Luke, The US Will Be With You, Always
Updated on November 2, 2008, 2:13 PM - Written by Tim Buttner
Is it possible that Luke Skywalker represents the United States of America in the first installment of the Star Wars movies? The people of the US were tired of the corruption in their government, and its failure to do anything to fix it. "The Clone Wars" in the Star Wars universe represents two different conflicts that the United States fought in to battle the spread of Communism on the planet Earth. Those conflicts, Korea and Vietnam, were part of American's recent memory at the time of the first Star Wars release, especially Vietnam, and lent to the suspended belief that Luke represented them.
Luke talks about the rebellion but feels there's nothing he can do to aid it in its fight against the Empire, which represents the Communist regime of the USSR, and whines about never being able to get out of his dead-end life as a moister farmer. His answer comes in the form of two droids carrying a distress call from Princess Leia, whose part of the Rebel Alliance, intended for Obi-Wan Kenobi. The American people's answer came in the form of viewing first hand corruption in its highest power at Watergate, which propelled them to cry out for change.
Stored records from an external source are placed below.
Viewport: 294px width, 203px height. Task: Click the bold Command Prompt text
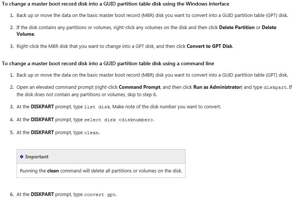pos(139,87)
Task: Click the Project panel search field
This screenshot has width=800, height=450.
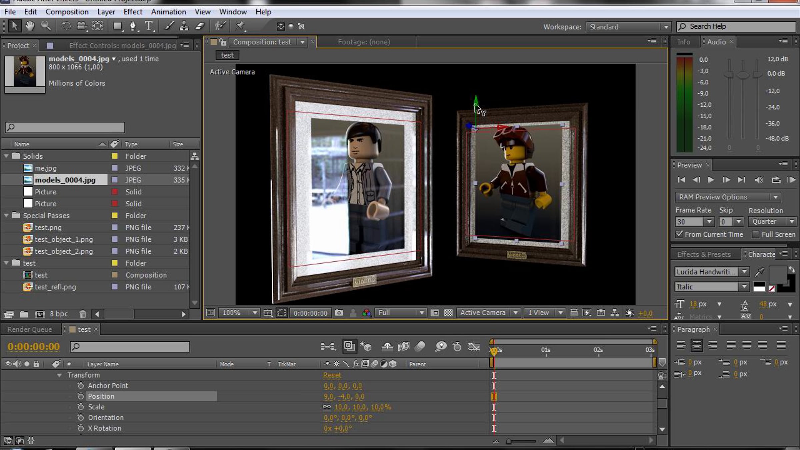Action: pyautogui.click(x=65, y=127)
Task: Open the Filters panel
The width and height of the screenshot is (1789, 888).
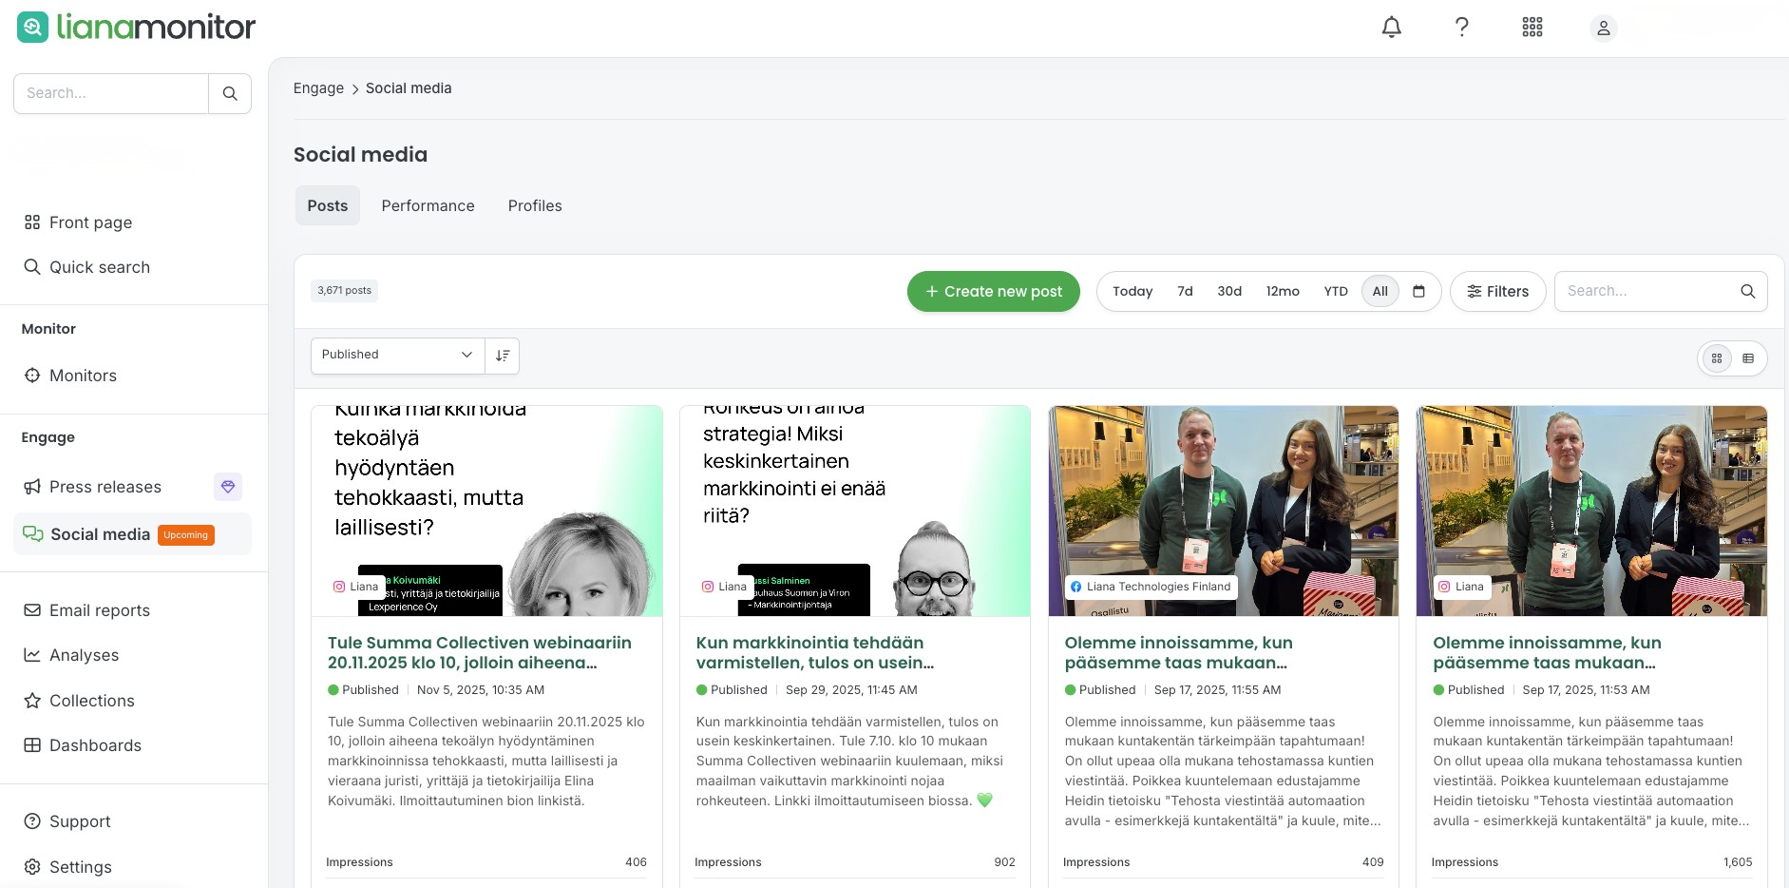Action: point(1497,292)
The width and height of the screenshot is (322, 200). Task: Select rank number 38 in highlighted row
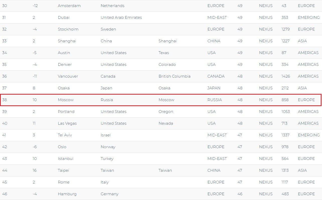(x=5, y=100)
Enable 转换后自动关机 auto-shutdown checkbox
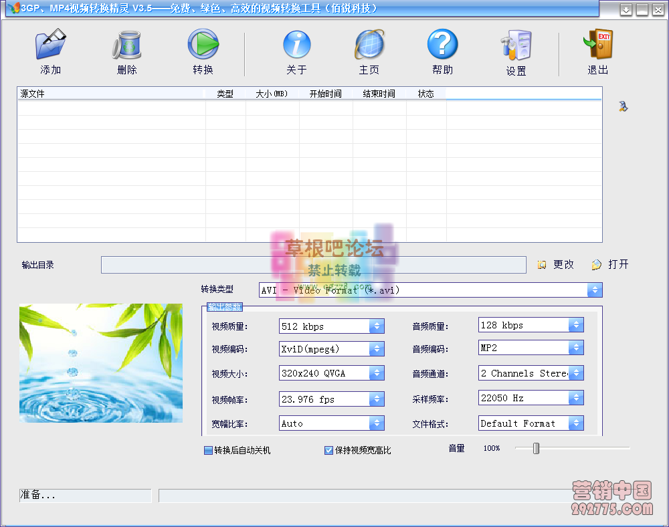 pos(208,450)
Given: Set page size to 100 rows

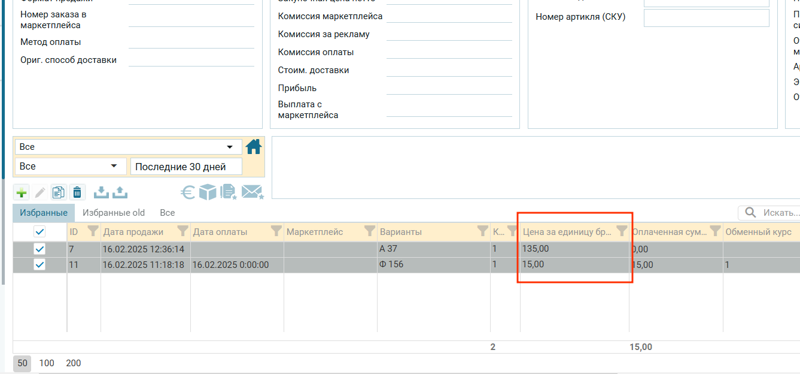Looking at the screenshot, I should tap(47, 363).
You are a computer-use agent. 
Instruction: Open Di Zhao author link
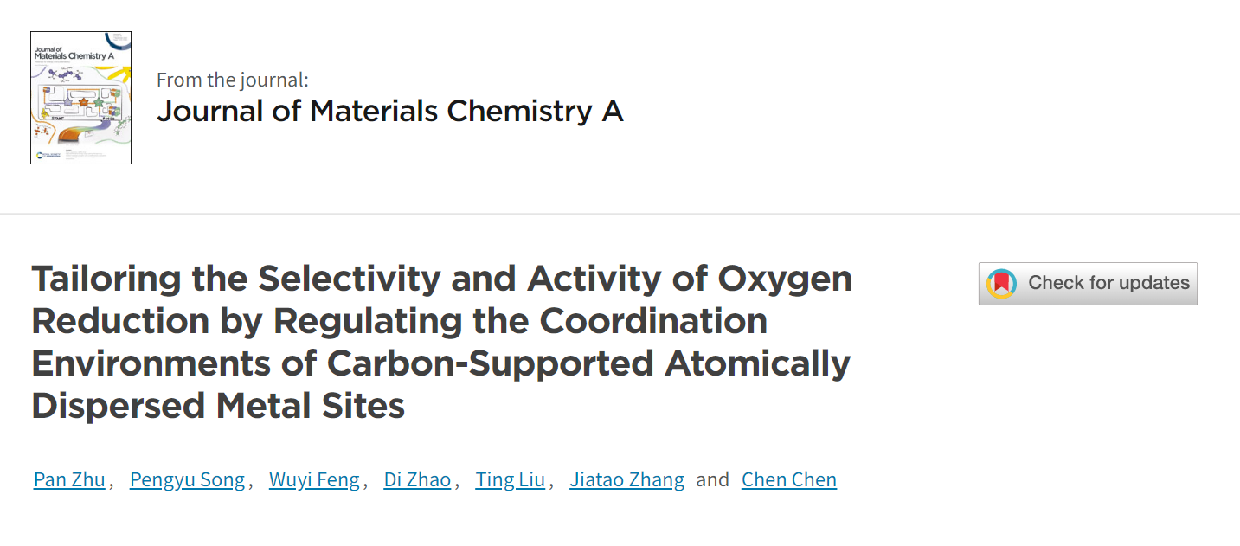tap(417, 479)
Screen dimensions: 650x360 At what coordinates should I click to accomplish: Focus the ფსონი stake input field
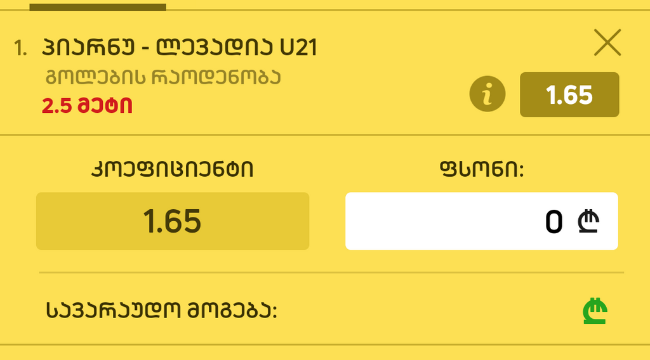click(444, 221)
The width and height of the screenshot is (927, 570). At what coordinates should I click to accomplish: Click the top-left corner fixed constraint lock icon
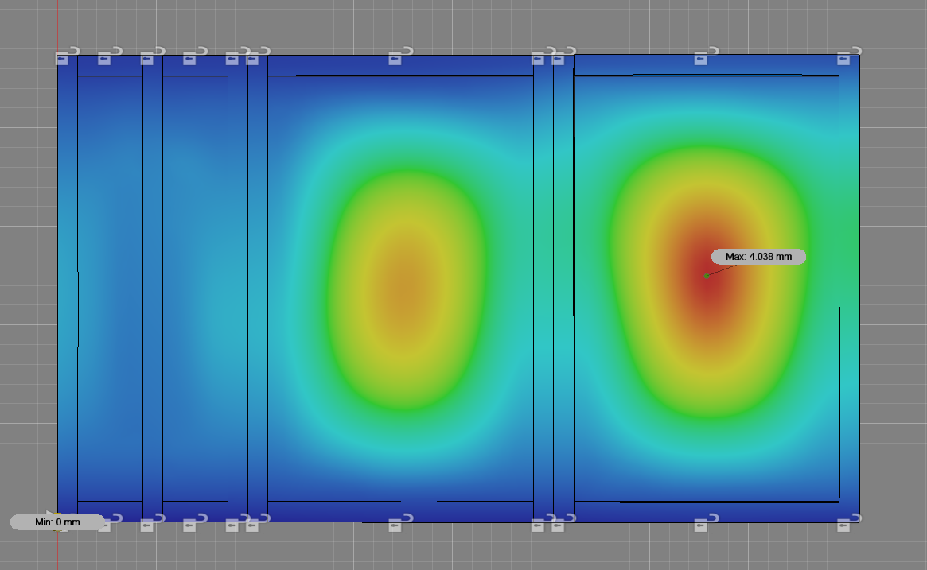click(63, 57)
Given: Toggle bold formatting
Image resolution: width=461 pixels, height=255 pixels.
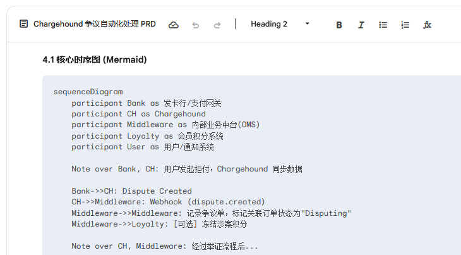Looking at the screenshot, I should (339, 25).
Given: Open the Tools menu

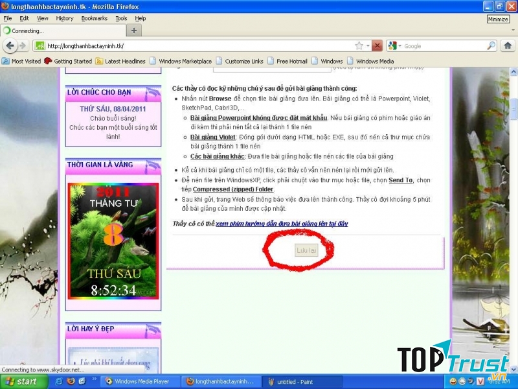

The change didn't come quickly but, in its own way, it managed to prove the infallibility of the young United States that was policing the world. Maybe the Empire was in some way the United States then, and Luke Skywalker was supposed to be rebelling against the atrocities being committed by those in power, to which the American people needed to rebel against.
The major turning point in Luke's decision to accompany Obi-Wan and the droids to Alderaan is the death of his aunt and uncle by the faceless Stormtroopers, who we've now learned stemmed from the Clone Troopers of the Clone Wars. The American people didn't have as major of a turning point to make them decide to push for change in their government because Nixon left office and a new political party took over. They were angry because Ford pardoned Nixon and allowed him to get away with his crimes, but that's not the same as Luke losing his aunt an uncle.
Luke represents the American people because he goes from sitting around complaining about what is happening in his universe, but not doing anything about it, to becoming an active member in a group determined to restore the former glory, and as well bring new and improved politics, to his universe. This of course meant fighting against the evil Empire that had taken over, and in terms of the American people it meant taking an active part in their democratic rights, which included protests and rallies. It also meant that besides working to improve their own country, Americans were going work hard to improve the rest of the world as well, and that meant in a lot of ways to work to offset the spread of Communism.
Were the actions of America's people correct? History has proven that some of their decisions were for the better, while some of their others lead to further disaster and war (I'm referring to Al Queda and 9/11, because it was America who assisted in the groups fight against the Soviets). We've only seen to the victory of the Rebellion on the Star Wars saga, and Lucas has only shown what came before, but it is possible that one day Lucas will let us see Episodes 7, 8, and 9. When that day comes we will be able to see whether Luke's efforts were worth it.